## BEGIN
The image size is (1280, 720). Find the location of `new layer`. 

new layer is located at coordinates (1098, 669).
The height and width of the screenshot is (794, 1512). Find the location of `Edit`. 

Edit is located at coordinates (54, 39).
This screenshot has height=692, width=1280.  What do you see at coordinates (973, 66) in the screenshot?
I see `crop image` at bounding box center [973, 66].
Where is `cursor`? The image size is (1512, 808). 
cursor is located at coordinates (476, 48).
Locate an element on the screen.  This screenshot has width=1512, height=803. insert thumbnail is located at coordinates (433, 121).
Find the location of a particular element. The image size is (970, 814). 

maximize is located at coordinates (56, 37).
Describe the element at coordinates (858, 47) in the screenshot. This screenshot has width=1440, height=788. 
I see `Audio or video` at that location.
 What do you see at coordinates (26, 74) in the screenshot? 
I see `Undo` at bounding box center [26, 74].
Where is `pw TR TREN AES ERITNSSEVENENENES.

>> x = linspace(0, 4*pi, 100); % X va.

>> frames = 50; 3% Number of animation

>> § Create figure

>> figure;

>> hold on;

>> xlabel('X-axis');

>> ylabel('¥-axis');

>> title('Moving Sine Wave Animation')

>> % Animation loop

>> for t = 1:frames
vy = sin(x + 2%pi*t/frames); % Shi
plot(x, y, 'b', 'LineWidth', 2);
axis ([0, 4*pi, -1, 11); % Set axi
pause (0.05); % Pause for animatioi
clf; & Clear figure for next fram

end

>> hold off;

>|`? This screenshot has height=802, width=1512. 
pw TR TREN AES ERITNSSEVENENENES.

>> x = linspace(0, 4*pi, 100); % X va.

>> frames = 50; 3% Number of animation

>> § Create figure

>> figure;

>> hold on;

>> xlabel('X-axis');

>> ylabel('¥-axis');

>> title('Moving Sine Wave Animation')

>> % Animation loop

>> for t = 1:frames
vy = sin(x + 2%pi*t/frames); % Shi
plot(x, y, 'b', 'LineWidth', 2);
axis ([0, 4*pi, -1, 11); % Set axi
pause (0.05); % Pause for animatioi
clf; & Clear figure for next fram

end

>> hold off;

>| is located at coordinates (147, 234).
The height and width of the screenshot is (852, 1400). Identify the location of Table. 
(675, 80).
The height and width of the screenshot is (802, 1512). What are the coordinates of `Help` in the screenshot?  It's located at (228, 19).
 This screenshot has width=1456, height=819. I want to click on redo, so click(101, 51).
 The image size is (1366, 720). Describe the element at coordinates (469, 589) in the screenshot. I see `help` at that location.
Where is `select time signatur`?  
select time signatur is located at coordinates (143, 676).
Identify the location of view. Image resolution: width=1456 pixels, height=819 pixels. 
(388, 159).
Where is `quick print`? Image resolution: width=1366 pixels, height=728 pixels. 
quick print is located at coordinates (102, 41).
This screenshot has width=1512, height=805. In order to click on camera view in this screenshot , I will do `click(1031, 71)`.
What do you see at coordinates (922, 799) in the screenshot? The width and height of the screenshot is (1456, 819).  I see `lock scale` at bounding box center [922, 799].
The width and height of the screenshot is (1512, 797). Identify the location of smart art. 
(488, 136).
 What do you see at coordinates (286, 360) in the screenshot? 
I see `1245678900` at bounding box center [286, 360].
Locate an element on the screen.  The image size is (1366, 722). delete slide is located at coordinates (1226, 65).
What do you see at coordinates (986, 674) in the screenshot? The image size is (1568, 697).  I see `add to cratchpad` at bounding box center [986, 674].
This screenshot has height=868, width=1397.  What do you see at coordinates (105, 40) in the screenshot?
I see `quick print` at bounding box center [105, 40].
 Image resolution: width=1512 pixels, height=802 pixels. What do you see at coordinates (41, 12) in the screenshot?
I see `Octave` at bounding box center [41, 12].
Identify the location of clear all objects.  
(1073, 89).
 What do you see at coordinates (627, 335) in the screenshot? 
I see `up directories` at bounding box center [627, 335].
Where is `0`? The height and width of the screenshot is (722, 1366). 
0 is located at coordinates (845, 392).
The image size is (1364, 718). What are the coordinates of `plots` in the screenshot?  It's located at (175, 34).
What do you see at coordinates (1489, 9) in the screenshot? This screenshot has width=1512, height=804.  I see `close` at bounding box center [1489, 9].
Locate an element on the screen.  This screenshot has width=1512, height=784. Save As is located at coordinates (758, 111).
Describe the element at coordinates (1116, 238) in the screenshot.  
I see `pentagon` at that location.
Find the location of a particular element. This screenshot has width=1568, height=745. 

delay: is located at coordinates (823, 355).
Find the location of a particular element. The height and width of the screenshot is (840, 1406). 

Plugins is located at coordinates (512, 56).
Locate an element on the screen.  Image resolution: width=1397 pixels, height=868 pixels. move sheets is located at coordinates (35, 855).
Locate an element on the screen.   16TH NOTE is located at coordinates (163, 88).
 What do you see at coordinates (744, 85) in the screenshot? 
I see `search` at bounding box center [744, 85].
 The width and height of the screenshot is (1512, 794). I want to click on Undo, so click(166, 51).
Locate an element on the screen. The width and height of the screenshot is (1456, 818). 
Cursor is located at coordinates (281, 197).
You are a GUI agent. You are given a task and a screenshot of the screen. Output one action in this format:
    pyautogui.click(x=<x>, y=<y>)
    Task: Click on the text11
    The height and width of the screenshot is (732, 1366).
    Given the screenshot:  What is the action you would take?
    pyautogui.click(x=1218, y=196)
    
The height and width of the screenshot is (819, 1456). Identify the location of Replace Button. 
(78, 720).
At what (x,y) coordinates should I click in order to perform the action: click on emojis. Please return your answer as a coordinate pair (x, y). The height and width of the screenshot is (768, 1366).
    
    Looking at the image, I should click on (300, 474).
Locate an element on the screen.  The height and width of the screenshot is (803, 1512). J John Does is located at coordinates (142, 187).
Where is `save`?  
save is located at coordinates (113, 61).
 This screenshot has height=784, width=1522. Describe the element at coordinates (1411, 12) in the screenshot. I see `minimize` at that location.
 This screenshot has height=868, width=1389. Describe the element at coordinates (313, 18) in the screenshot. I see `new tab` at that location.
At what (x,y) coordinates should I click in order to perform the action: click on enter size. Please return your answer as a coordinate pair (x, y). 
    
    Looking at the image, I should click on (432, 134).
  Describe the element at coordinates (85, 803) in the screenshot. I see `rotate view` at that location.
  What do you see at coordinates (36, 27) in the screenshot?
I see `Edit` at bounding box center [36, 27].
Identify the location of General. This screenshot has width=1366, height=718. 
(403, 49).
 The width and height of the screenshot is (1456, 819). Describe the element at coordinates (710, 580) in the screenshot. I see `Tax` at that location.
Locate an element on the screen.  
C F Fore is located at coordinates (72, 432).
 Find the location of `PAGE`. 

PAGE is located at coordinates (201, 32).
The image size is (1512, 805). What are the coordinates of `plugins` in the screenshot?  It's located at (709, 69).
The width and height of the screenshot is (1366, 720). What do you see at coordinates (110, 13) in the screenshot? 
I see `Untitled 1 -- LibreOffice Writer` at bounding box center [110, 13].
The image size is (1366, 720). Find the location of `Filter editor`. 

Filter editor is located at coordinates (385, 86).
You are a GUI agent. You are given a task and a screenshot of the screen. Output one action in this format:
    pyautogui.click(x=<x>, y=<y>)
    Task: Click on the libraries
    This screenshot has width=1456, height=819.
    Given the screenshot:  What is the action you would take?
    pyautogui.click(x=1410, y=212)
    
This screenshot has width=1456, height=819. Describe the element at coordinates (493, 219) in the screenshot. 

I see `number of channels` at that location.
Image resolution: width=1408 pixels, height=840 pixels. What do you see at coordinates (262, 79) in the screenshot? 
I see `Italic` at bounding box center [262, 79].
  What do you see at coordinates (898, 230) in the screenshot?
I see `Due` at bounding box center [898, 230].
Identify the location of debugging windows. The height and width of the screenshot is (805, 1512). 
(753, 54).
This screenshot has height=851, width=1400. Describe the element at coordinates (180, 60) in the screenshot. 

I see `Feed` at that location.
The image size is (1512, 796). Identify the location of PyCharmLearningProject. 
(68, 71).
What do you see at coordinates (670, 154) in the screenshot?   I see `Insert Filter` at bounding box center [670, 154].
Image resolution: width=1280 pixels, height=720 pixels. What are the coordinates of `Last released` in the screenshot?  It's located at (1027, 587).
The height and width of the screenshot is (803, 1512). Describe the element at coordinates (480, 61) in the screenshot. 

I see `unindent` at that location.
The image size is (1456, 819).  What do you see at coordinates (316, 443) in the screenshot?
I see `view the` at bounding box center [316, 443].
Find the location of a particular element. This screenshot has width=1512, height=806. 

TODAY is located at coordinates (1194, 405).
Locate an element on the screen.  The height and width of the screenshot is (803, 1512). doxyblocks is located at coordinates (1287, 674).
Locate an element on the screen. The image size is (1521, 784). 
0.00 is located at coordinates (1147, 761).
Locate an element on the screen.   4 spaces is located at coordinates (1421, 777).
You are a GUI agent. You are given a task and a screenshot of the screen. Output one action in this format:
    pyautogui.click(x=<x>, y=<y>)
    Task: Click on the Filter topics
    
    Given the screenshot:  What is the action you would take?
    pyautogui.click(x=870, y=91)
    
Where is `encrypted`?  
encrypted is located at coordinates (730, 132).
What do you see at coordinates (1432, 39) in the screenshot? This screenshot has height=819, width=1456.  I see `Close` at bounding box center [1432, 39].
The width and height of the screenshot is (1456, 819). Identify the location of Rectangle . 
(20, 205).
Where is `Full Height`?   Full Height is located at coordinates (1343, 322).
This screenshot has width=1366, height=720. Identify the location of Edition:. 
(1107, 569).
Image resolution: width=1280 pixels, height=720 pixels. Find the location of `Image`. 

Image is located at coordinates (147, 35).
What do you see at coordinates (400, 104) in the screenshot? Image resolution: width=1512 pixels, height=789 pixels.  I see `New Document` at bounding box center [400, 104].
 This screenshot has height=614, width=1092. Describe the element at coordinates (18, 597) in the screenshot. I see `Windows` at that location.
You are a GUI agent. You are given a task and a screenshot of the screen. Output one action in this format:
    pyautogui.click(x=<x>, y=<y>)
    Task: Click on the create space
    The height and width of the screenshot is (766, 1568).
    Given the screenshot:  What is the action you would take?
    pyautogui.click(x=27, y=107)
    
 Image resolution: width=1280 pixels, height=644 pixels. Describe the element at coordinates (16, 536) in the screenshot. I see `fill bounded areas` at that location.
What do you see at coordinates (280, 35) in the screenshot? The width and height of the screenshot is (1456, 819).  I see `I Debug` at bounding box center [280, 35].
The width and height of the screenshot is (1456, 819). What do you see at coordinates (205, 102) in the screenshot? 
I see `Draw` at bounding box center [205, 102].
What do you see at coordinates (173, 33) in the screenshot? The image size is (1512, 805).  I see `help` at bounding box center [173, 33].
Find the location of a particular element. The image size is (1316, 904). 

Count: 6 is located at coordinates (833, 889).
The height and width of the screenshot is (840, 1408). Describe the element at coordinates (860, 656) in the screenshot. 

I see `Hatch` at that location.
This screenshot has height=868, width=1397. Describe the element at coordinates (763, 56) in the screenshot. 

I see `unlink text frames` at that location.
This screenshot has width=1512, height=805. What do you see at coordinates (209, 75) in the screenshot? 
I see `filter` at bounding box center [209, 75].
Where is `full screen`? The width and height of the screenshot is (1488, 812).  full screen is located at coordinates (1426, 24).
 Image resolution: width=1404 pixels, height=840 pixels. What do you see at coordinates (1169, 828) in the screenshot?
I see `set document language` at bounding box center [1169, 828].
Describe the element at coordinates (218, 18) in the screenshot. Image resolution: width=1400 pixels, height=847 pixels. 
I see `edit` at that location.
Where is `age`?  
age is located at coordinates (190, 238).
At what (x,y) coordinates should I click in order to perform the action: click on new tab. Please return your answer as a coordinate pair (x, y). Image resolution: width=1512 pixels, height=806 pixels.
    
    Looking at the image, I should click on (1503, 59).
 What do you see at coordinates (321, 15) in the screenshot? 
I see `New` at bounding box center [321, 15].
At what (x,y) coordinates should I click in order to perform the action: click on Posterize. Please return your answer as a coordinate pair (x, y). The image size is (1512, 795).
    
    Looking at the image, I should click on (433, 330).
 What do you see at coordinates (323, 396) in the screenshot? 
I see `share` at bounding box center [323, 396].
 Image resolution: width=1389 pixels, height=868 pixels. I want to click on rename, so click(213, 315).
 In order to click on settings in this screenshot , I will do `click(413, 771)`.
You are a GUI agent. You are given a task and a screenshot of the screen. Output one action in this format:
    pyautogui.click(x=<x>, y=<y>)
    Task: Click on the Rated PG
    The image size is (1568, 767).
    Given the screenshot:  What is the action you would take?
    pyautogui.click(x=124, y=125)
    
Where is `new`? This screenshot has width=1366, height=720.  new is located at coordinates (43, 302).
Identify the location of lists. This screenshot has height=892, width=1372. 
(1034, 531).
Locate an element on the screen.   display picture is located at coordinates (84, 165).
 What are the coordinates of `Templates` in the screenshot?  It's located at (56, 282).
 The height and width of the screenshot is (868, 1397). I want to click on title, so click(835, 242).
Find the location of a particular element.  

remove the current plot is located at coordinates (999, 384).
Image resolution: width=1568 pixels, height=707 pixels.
## END
Set out everything in the entries above from the line containing "This screenshot has height=692, width=1280." down to the line containing "maximize is located at coordinates (56, 37)." as a numbered list, leaving out blank lines.

1. This screenshot has height=692, width=1280.  What do you see at coordinates (973, 66) in the screenshot?
2. I see `crop image` at bounding box center [973, 66].
3. Where is `cursor`? The image size is (1512, 808). 
4. cursor is located at coordinates (476, 48).
5. Locate an element on the screen.  This screenshot has width=1512, height=803. insert thumbnail is located at coordinates (433, 121).
6. Find the location of a particular element. The image size is (970, 814). 
7. maximize is located at coordinates (56, 37).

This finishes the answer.